Plus, Sutton's newly engaged! How exciting is that?

It was so fun. I was actually planning my own actual wedding when we were shooting these episodes. It was really fun doing the whole wedding planning process onscreen during my actual one off-screen was so funny and cool. (Stevens married musician Paul DiGiovanni in October 2019.) My wedding was already basically planned when we were doing this, but Sutton's taste and what she wanted was very different from me and what I went for with my wedding. It was fun, because I got to talk with people when we were doing stuff. I was like, "Oh, well actually this is more so how that would happen." But there wasn't a ton of that, because Sutton's storyline moving forward is not just about her having a wedding. You guys will obviously see, but there's a lot more that is going to go into the story.


Now that Jacqueline's back at Scarlet, but running an all-digital version of the magazine, how has Jane's dynamic with Jacqueline shifted and evolved?

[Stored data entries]
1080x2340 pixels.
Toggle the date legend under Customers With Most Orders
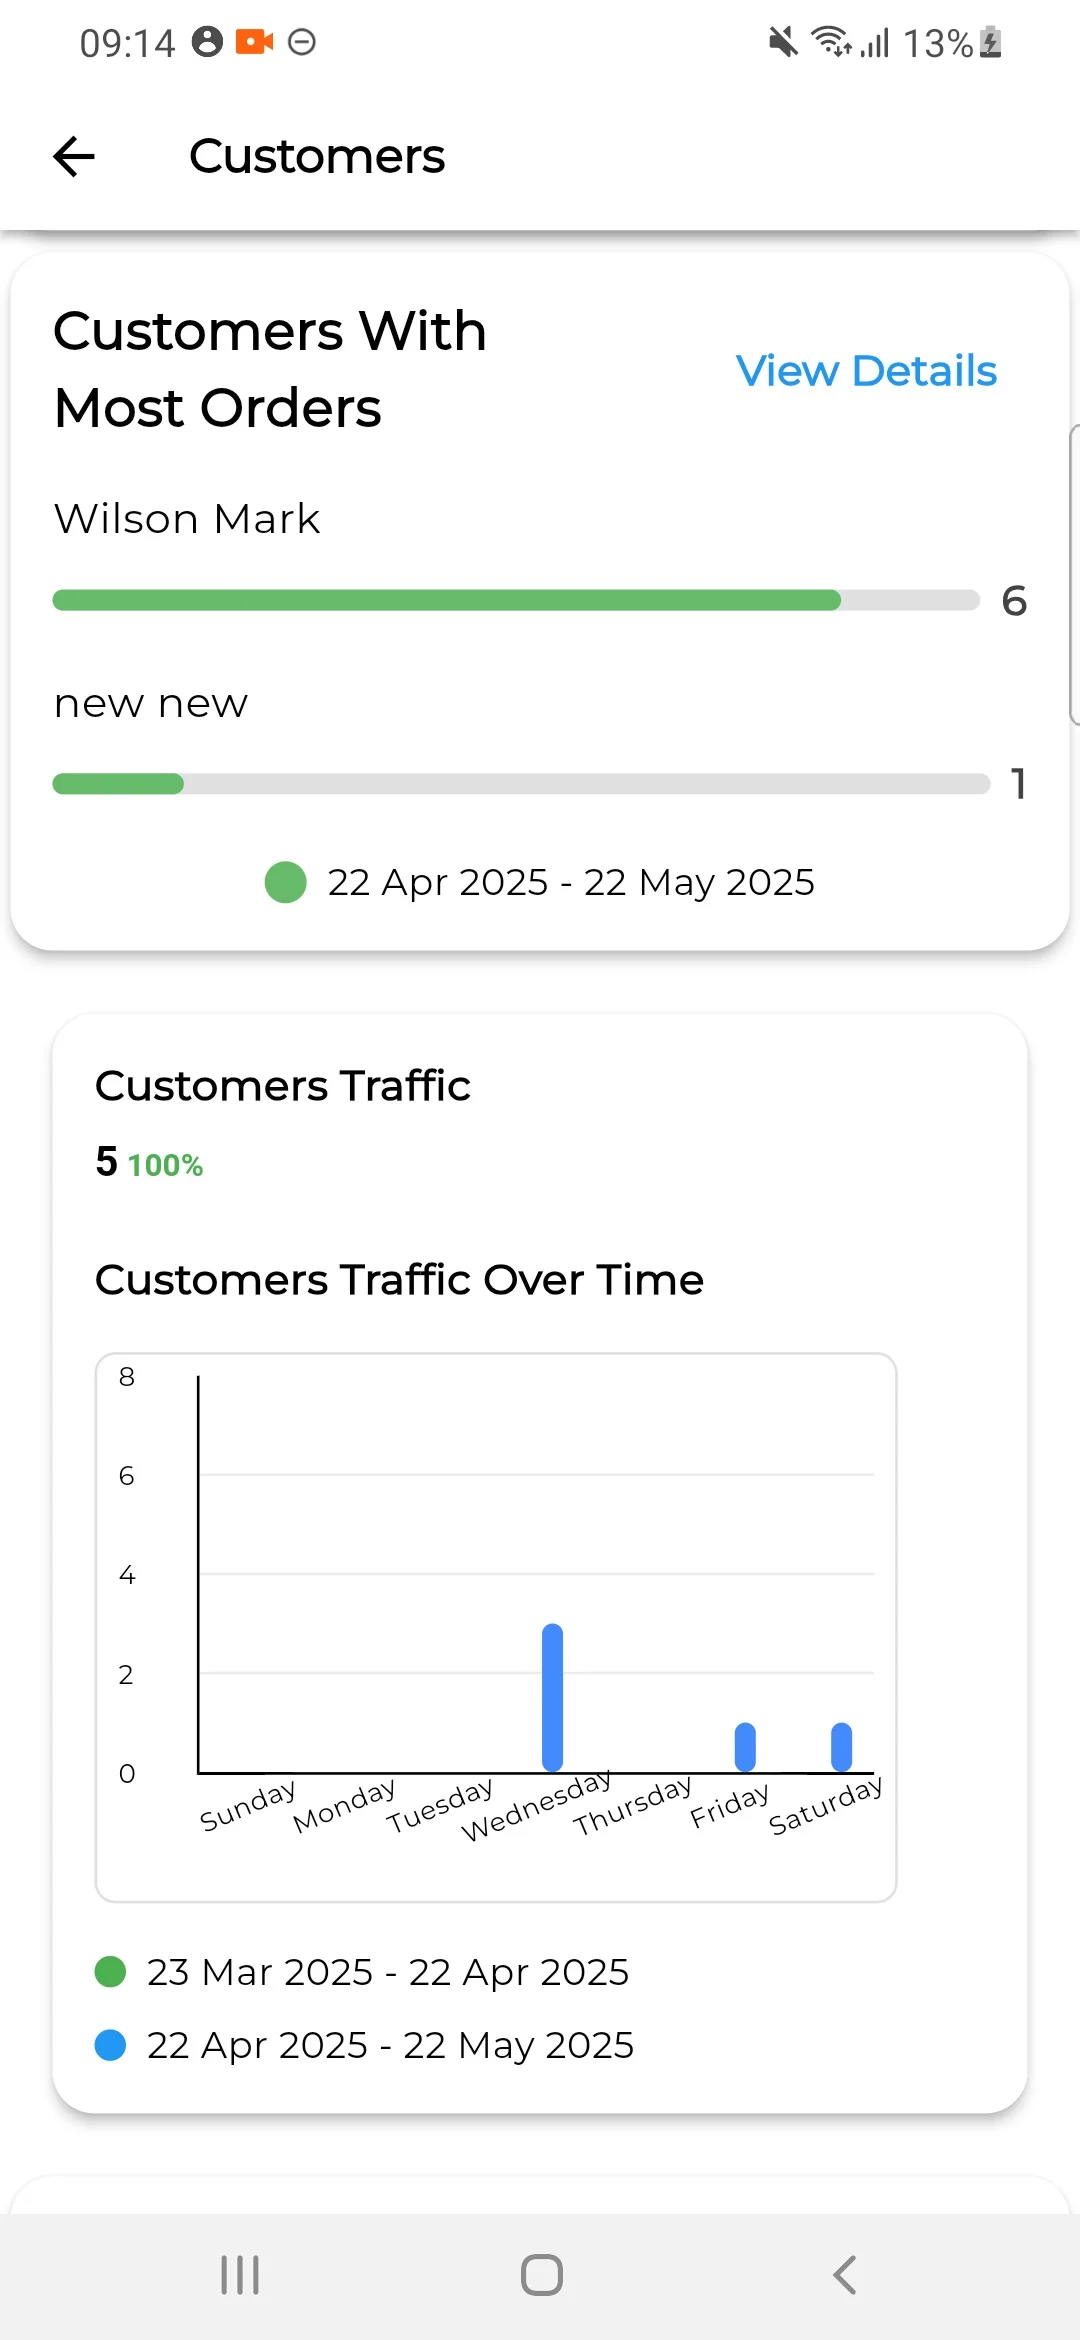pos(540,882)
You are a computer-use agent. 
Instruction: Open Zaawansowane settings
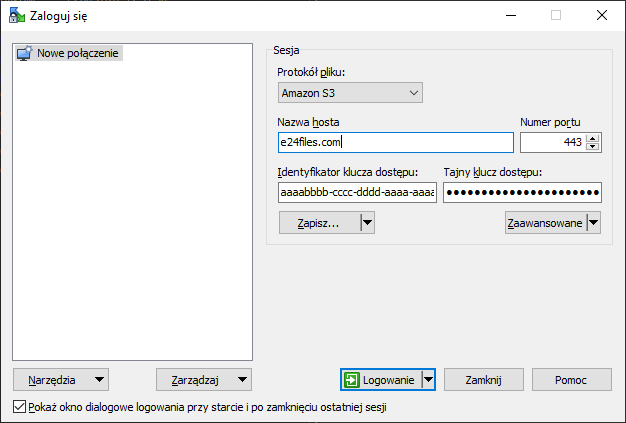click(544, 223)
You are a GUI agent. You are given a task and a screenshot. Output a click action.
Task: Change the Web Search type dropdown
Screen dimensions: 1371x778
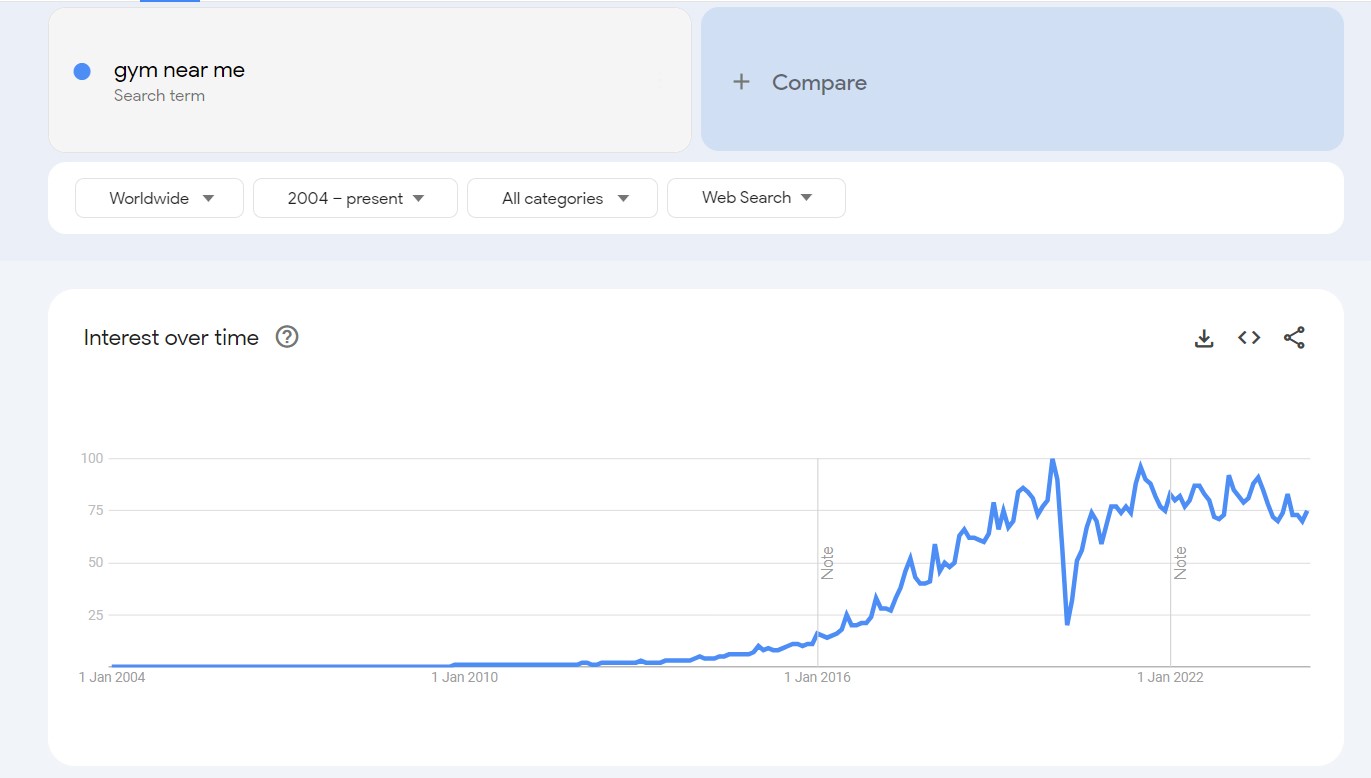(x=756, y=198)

• **Exercise aim**: Repeat the interview excerpt about Sutton's engagement word for word, from its first line to its last.

• **Your response**:
Plus, Sutton's newly engaged! How exciting is that?

It was so fun. I was actually planning my own actual wedding when we were shooting these episodes. It was really fun doing the whole wedding planning process onscreen during my actual one off-screen was so funny and cool. (Stevens married musician Paul DiGiovanni in October 2019.) My wedding was already basically planned when we were doing this, but Sutton's taste and what she wanted was very different from me and what I went for with my wedding. It was fun, because I got to talk with people when we were doing stuff. I was like, "Oh, well actually this is more so how that would happen." But there wasn't a ton of that, because Sutton's storyline moving forward is not just about her having a wedding. You guys will obviously see, but there's a lot more that is going to go into the story.


Now that Jacqueline's back at Scarlet, but running an all-digital version of the magazine, how has Jane's dynamic with Jacqueline shifted and evolved?